INFORMATION PROVIDED ->
-------
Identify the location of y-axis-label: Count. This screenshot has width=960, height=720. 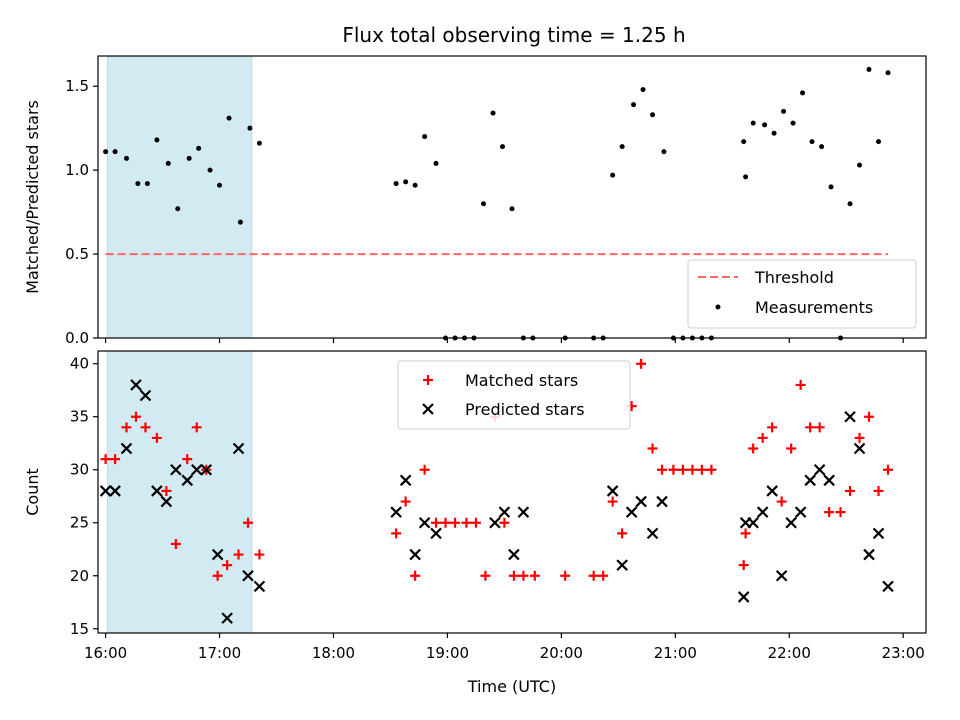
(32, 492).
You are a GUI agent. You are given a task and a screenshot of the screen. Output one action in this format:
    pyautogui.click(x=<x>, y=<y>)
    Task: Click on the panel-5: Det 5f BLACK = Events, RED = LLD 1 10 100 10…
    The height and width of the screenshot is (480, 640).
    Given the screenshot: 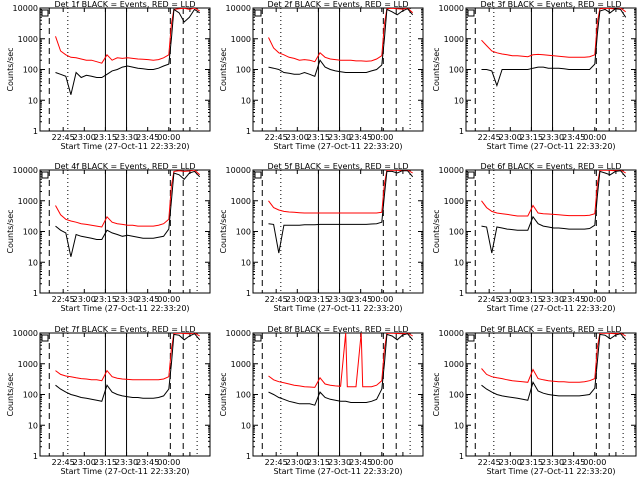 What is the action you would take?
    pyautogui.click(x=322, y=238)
-------
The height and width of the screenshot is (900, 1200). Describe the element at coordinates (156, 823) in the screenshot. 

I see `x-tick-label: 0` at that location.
-------
Copy out everything from the line containing "The height and width of the screenshot is (900, 1200)." down to the line containing "at that location.", with both of those lines included.

EXERCISE RESULT ->
The height and width of the screenshot is (900, 1200). Describe the element at coordinates (156, 823) in the screenshot. 

I see `x-tick-label: 0` at that location.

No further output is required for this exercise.